The new CIO Manifesto
Old manifesto has IT as a supporting function In organizations - often a cost centre. The new manifesto sees IT as a business differentiator. This will most likely see a clearer division between CIO and CTO. IT is increasing seen as a key lever for growth and productivity. Most CEOs surveyed (~80%) see revenues growing in the next 3 years and IT is one of the key enablers of this growth.
Business transformation (digitalization) is being enabled by technology growth and in response to key business drivers. IT really needs focus on enabling capabilities rather than running software and hardware. Externalization and joint innovation with the business is key.

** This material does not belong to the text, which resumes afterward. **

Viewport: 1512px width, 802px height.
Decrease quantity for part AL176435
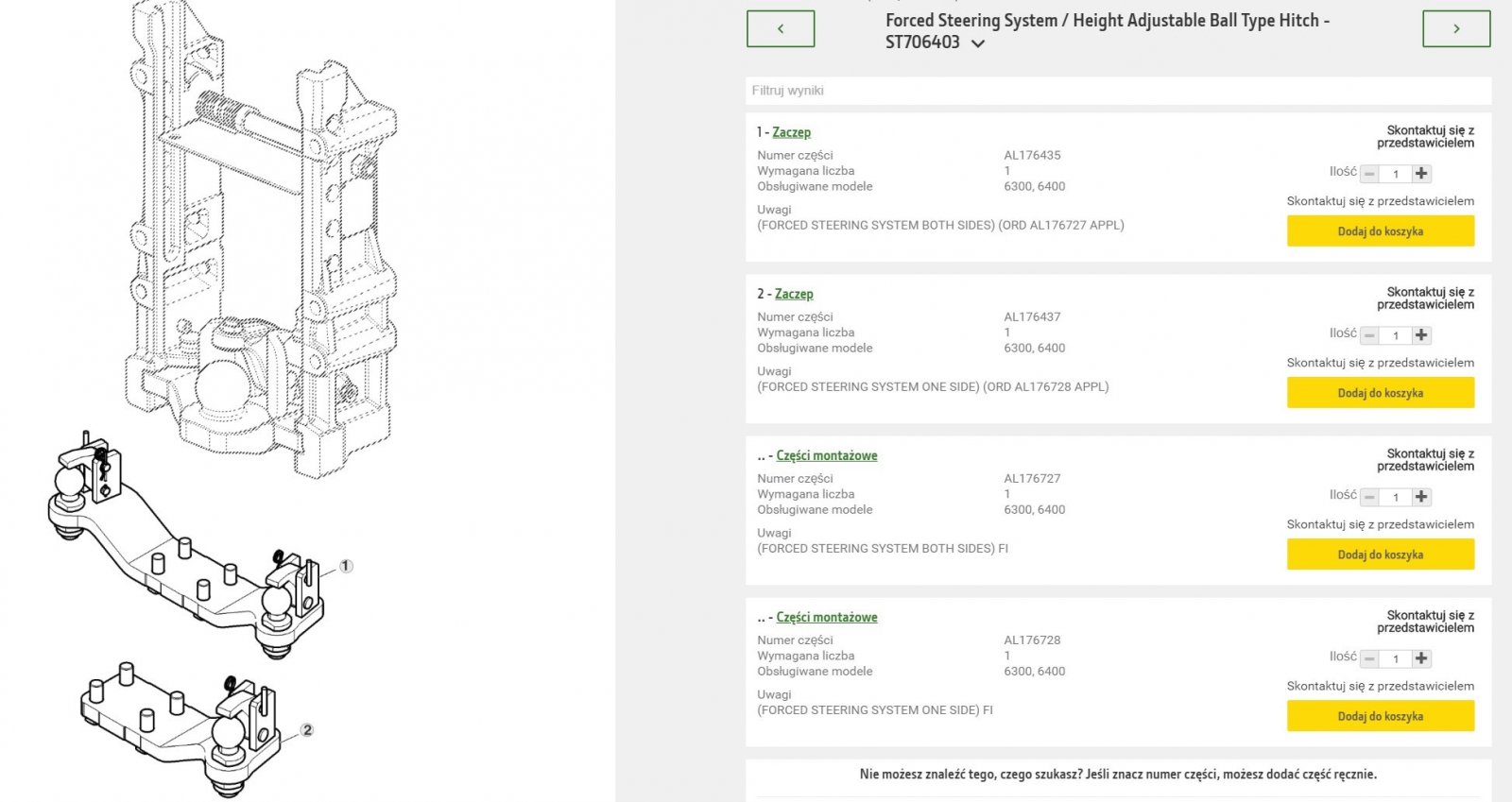pos(1369,174)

Cross industry collaboration is starting to gain momentum. Different market sector participants are working together to build end user solutions without reinventing the wheel. Apple is a good example - it didn’t really invent anything, it joined some dots.
Enterprise architectures seem to be moving from tier models to aggregation, network models. Something to think about - this new manifesto may challenge the traditional EA models & practices. Security will be really impacted by the new manifesto.

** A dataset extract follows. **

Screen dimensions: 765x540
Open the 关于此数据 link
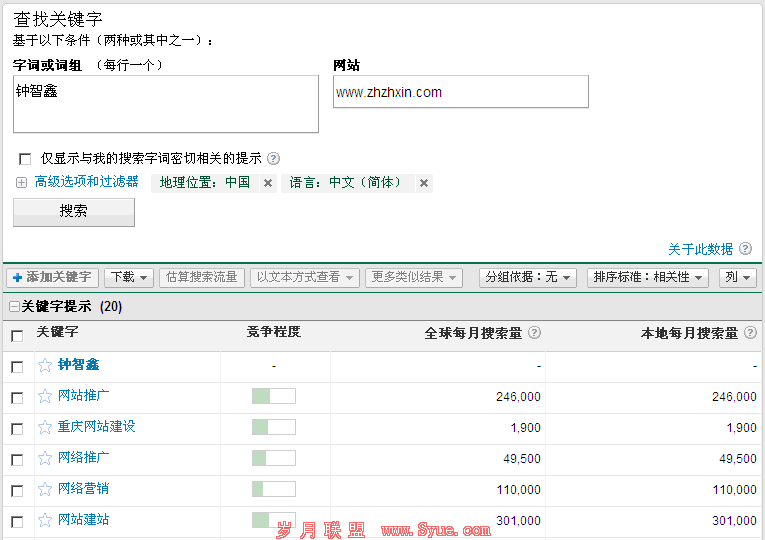tap(700, 249)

It also affects data centers - no longer fortresses but managed swiss cheeses. The security perimeter is no longer a clearly visible circular boundary.
IT needs to talk in terms of economic & financial measures and business risks to build the relationships to support the new CIO manifesto.
Starbucks was offered up as an example that on the surface just sells coffee but actually federates with a bunch of organizations (wall street journal, apple, magazine publishers etc. ) to deliver a customer experience in their stores.
The views of CEOs and CIOs, in terms of what they want, are aligning more than they have before. The focus is on business results and not technology. That being said, ICT budgets are projected to stay flat so we need to continue to challenge how we invest ICT dollars.
CIO turnover is still high - 20 - 30 % - which is a result of the ‘steady as she goes’ approach which doesn’t align with senior business leader expectations. CIO reporting lines are unlikely to change too much. It comes down to results over structure. That being said, reporting to the CFO usually makes the work a bit harder because of the cost focus.
Overall I think we have recognized a bunch of the signals which are part of the new manifesto but we’ve got some gaps we need to close down around breaking down silos further, focussing away from IT & overhead processes and building better relationships with stakeholders.
We need to focus on building measurable and audit-able financial benefits for the organization in partnership with the business stakeholders. We also need to actively rebalance our spending towards business enablement, away from just keeping the lights on (which we can source in more optimal & cost effective ways).